The Importance of Birthdays & Affirmation

Posted on November 11, 2008 by Blake Leath

My wife and I both celebrated our birthdays recently.  (For the record, my wife is 364 days younger than me.)

In the late 1990s, my perspective on birthdays changed forever.  I had been out of town for several days, and when I returned to the office, everyone threw a huge party for me.  They wore funny hats, had 'vandalized my cubicle,' baked cupcakes, and sang songs.  Although it made me somewhat uncomfortable at the time, it was a powerful day nonetheless.

On a 'break,' I casually mentioned to a mentor of mine that I had never really taken birthdays all that seriously.  My mentor (whom I would later learn was battling lung cancer) commented to me with his glinty blue eyes, "Blake, don't ever rob another person of the opportunity to show you how much they care."

When Hulon Jennings passed away a few short weeks later, I promised -- not only to his memory, but to myself as well -- to never underestimate birthdays.  To allow people to go crazy if they wish.  To welcome the kind comments or accolades or pranks or whatever might come.
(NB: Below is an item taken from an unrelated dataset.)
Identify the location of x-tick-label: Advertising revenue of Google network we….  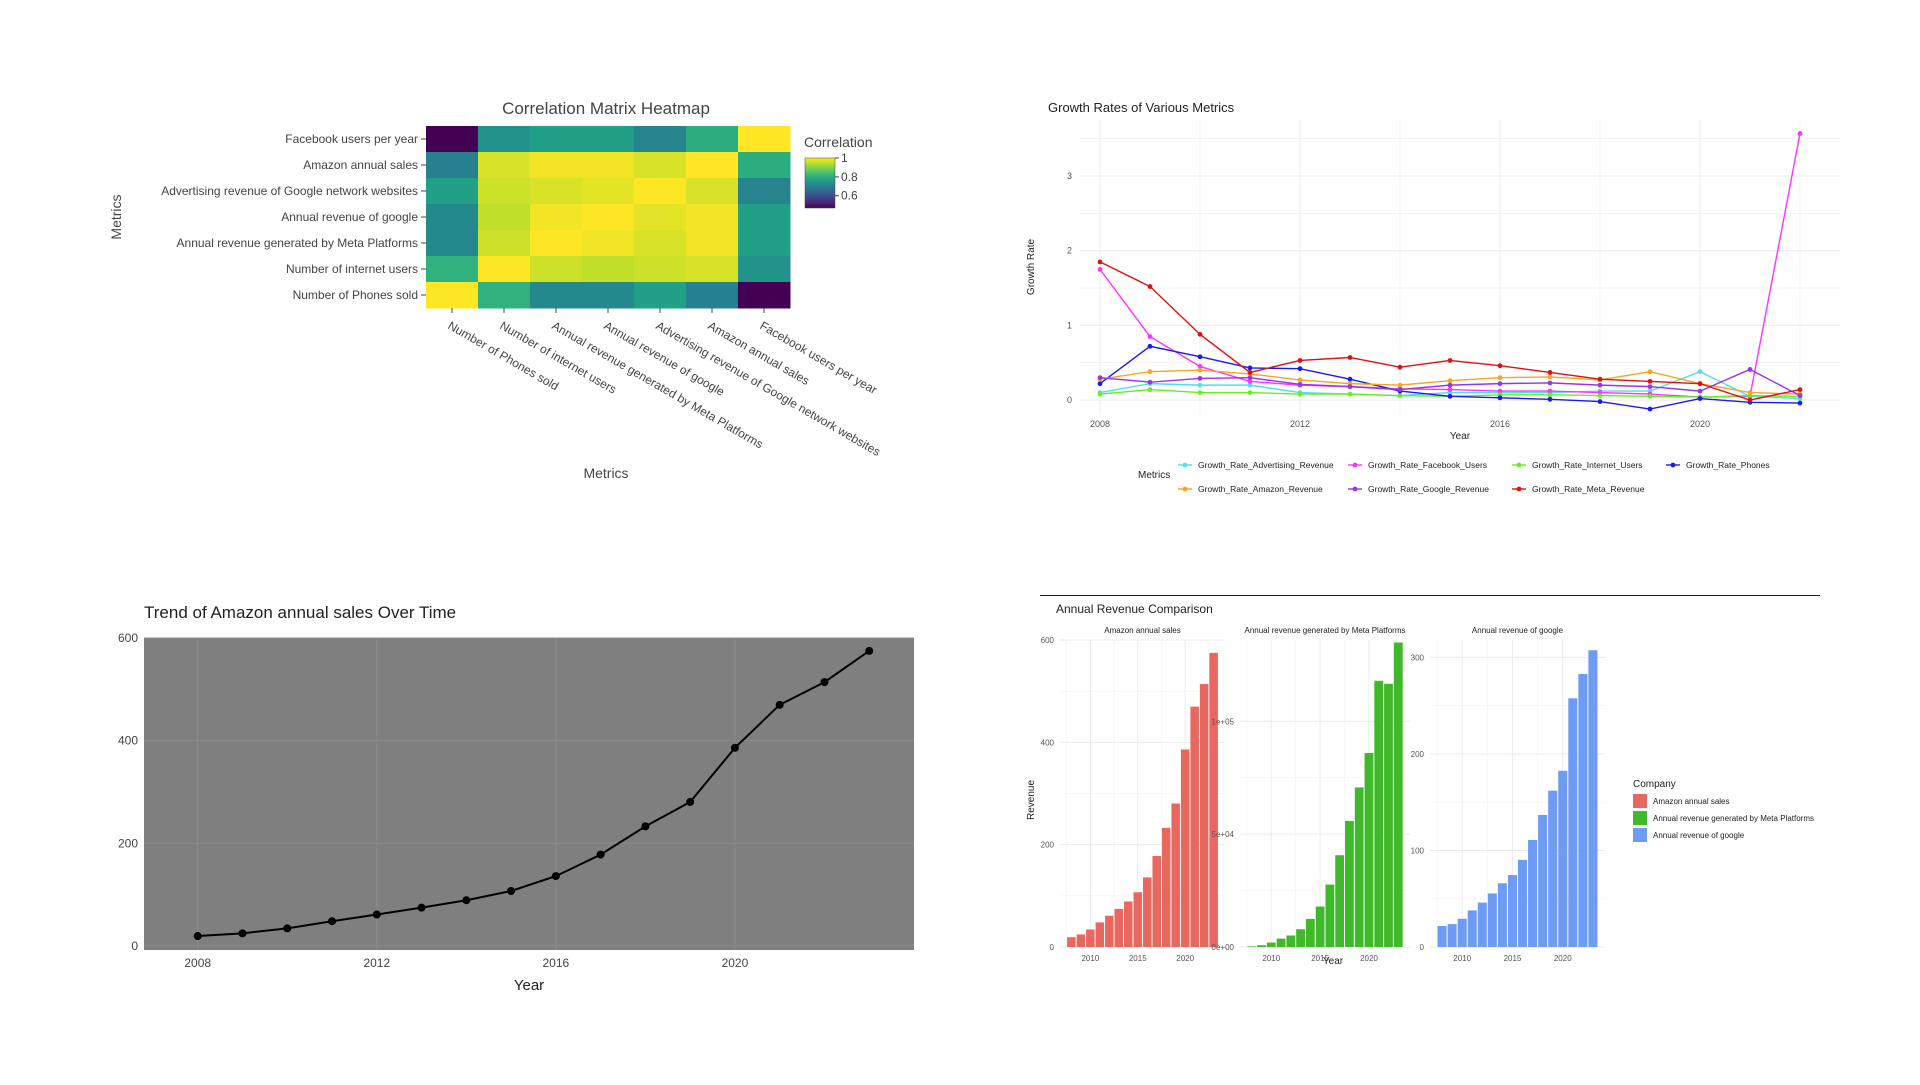
(768, 388).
This past week, largely as a result of LinkedIn and Plaxo and, perhaps to a lesser extent, good 'ol fashioned memory, I received cards, emails, calls, texts, voicemails, and "singing messages" from people around the world and through the rearview of my life.  All told, some twenty-odd folks wished me well in the course of eight hours, and 130 participants in a workshop sang "Happy Birthday to You."  And while, before Hulon, I would have discounted and diminished the day, this time... I soaked it all in, smiled about it, and HEARD it.  In short, I found joy in it.
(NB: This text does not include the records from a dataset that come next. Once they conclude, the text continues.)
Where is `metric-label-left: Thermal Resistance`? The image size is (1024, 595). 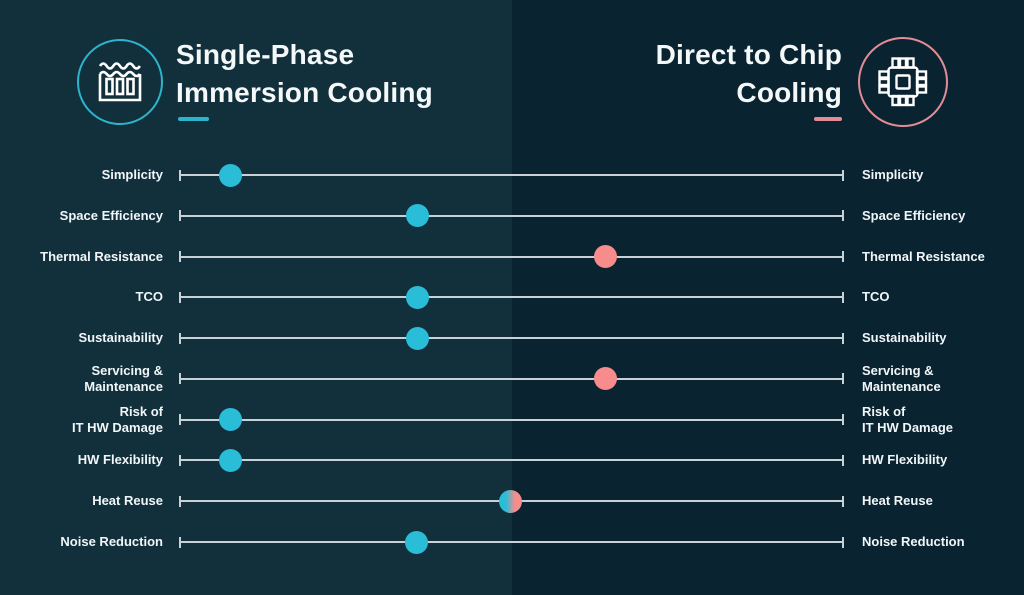
metric-label-left: Thermal Resistance is located at coordinates (102, 256).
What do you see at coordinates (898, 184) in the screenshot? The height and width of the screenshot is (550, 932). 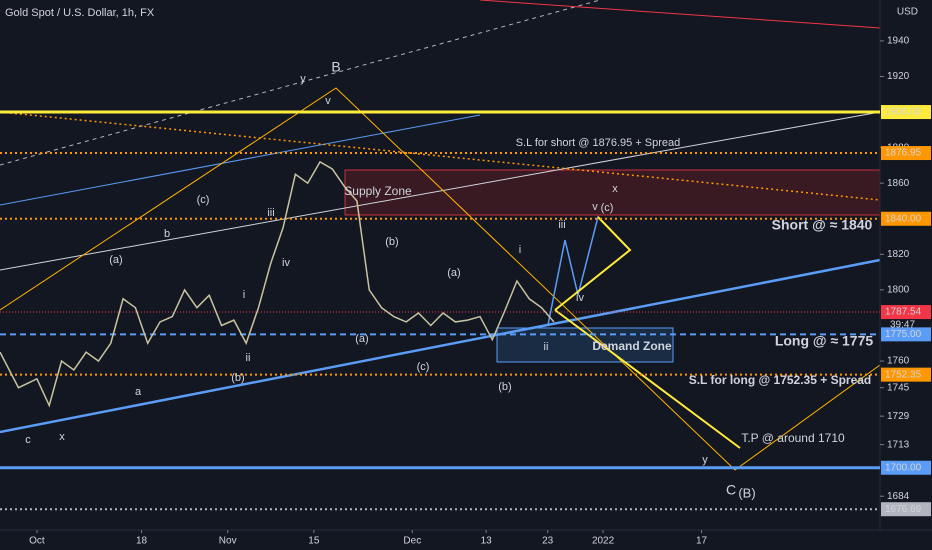 I see `y-tick-label: 1860` at bounding box center [898, 184].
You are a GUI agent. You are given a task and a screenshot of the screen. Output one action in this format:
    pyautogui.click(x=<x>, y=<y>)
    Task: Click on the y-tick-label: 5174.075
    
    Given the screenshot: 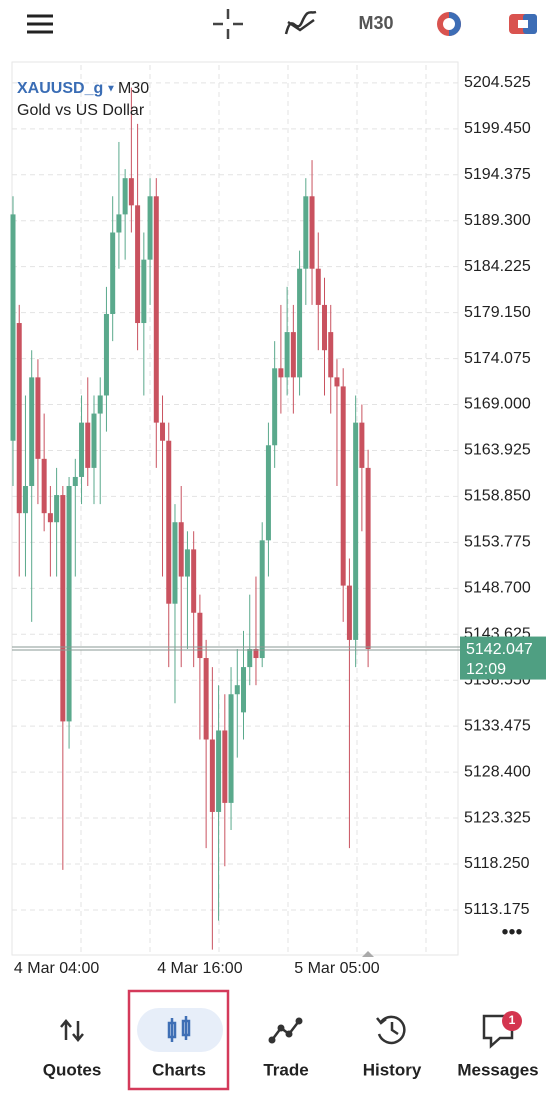 What is the action you would take?
    pyautogui.click(x=498, y=358)
    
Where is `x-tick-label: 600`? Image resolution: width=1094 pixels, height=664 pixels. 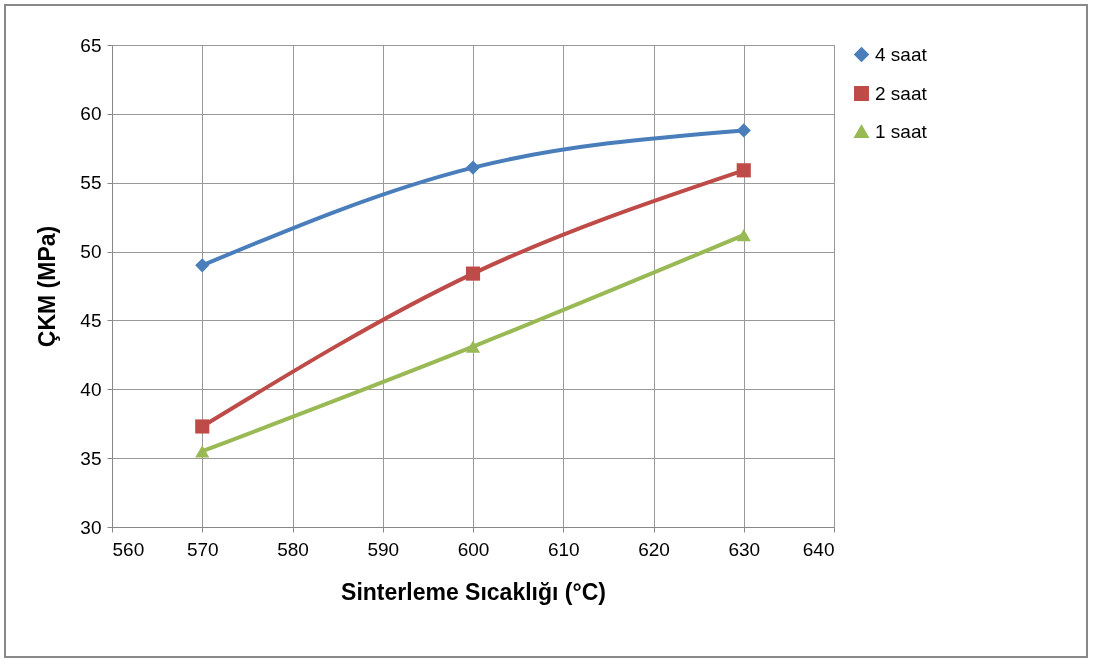
x-tick-label: 600 is located at coordinates (474, 549).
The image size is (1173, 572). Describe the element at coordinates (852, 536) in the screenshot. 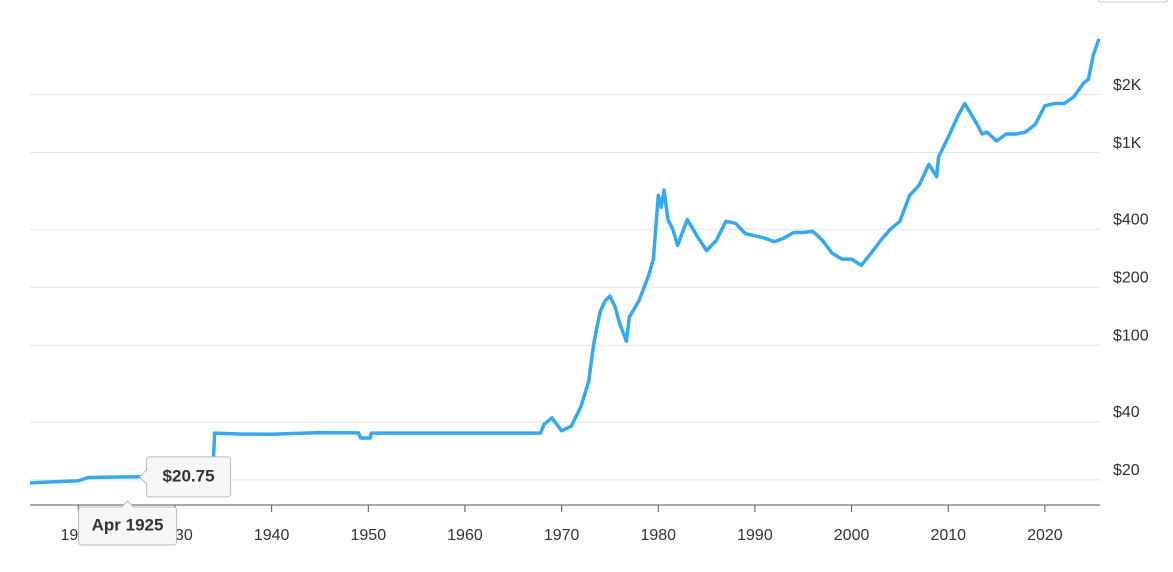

One card read, in part, "I was thinking of your upcoming birthday, and praying for you today.  Truly, I am thankful for you and your life, and excited to see what God has in store for the year ahead."  Thank you, David -- your card touches me deeply, as did the many well-wishes from so many who paused to think of me.
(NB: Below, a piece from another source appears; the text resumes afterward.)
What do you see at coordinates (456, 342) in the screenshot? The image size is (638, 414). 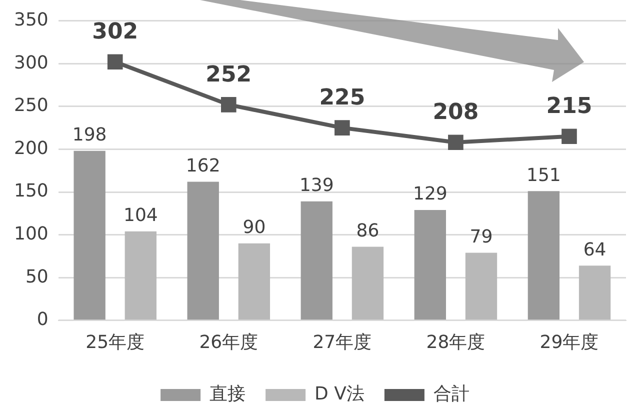 I see `x-tick-label: 28年度` at bounding box center [456, 342].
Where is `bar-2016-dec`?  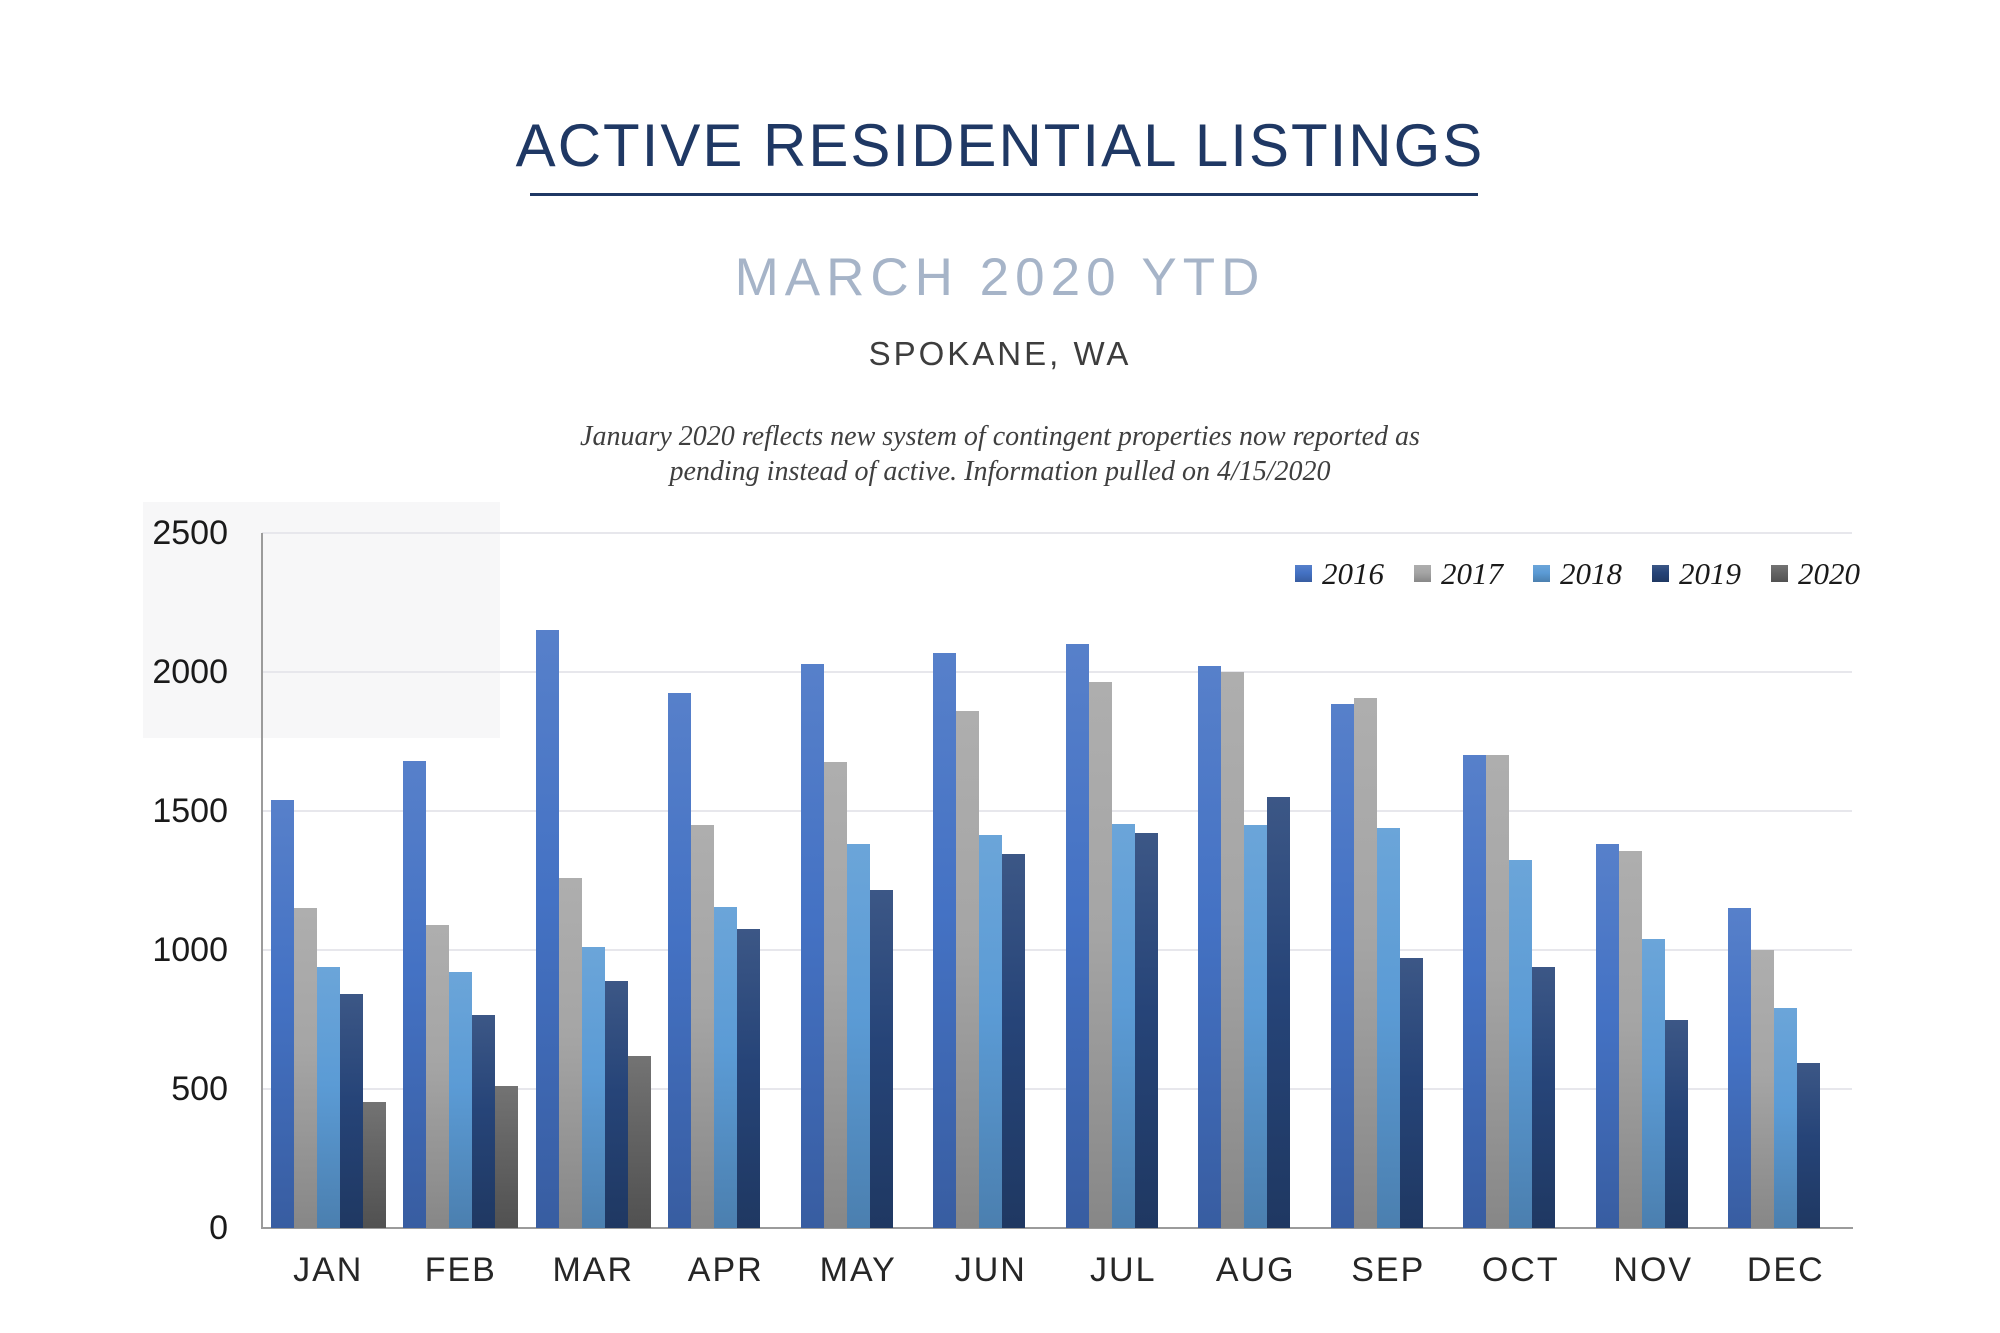 bar-2016-dec is located at coordinates (1740, 1068).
I am committed to getting better at acknowledging others in return, and to letting THEM know how much I love them as well.

I close with this truism from Maya Angelou who wrote, "Long after they'll remember what you said or did, people will remember how you made them feel."

Indeed.

And any great leader, which so many of us aspire to be, should remember this fact.  We must not, as Hulon counseled me, rob others of the mutual joy that arises from telling another, "I care about you.  You matter.  You exist, and were born on this day.  Enjoy my joy."

So the next time your birthday rolls around, back off a little, eh?  Give people the room they need to reach out and say, "I care."  After all, we are too often hard on ourselves and by discounting our birthdays, we discount ourselves and those who, despite our flaws, love us regardless.